PHOTO City of CDA
As the last leaves fall and days grow shorter, we all get ready for a winter of snow. This is a particularly big topic for every city as they prepare to plow snow, stockpile it, and distribute brine and sand for traction on streets.
You may not think much about stormwater when you’re driving through the wintery weather, but snow is precipitation which becomes stormwater to be managed. Plowed snow can contain pollutants such as salt, sand, oil, grease, heavy metals and trash, which can accumulate in areas where snow is stored and can be released when snow melts.
Disposal of snow directly into streams, rivers and lakes is not allowed. Through proper snow storage and responsible use of brine and sand, our water resources can be protected while assuring public safety. The challenge comes in finding a balance between safety, cost and environmental impacts.
In most winter seasons, the city can accommodate snow storage within the right-of-way and in the corners of parking lots. However, in years with greater snowfall, snowbanks become too large and some snow must be removed to other locations. Vacant city- or county-owned properties have been used for snow storage in the past as long as they are not near lakes, streams or stormwater facilities.
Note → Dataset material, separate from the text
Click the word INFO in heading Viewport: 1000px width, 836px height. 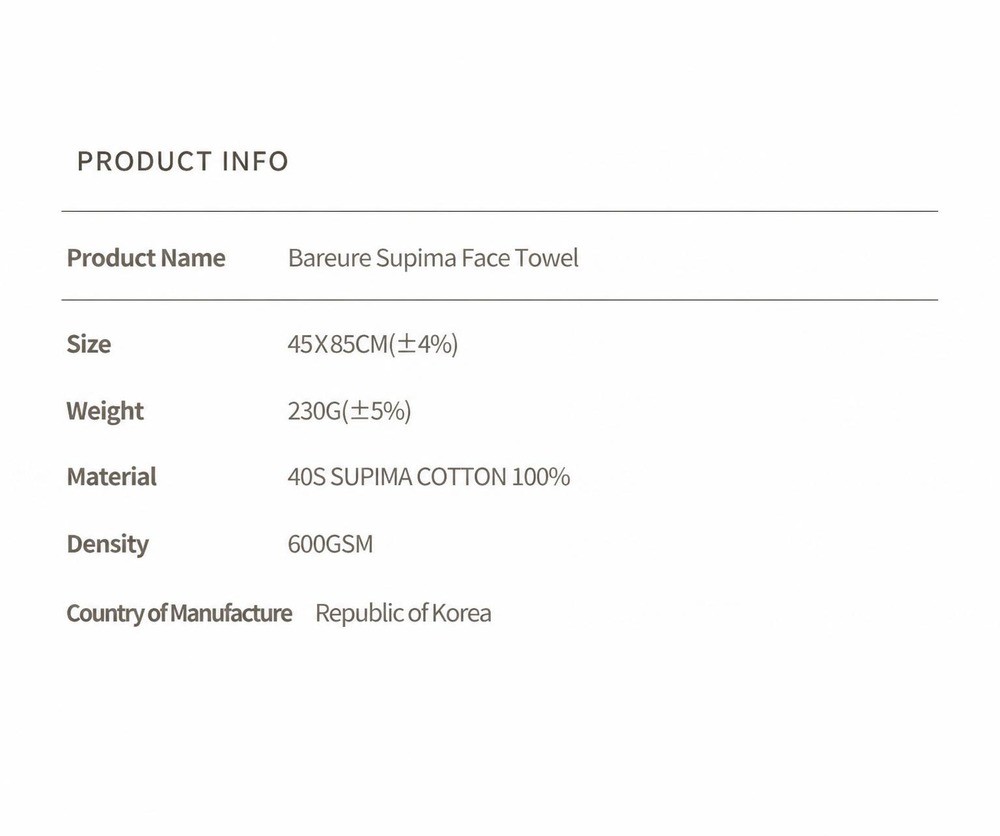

In addition to plowing, the city and highway districts distribute brine and sand for traction at priority locations, such as areas where emergency vehicles operate, steep hills and curves, and intersections with stop signs and lights.
Here are a few things city staff ask citizens to do in order to help the snow management process run smoothly:
• Don’t push or blow snow into the right-of-way. It’s illegal and a hazard.
• Park in your driveway if possible.
• Clear snow around fire hydrants and catch basins to allow access and prevent
• Shovel your sidewalk to give pedestrians a safer place to walk.
• Pick up your dog’s waste when out on walks. Just because you can’t see it under the snow doesn’t mean it goes away.
• Please remember, it drains to the lake.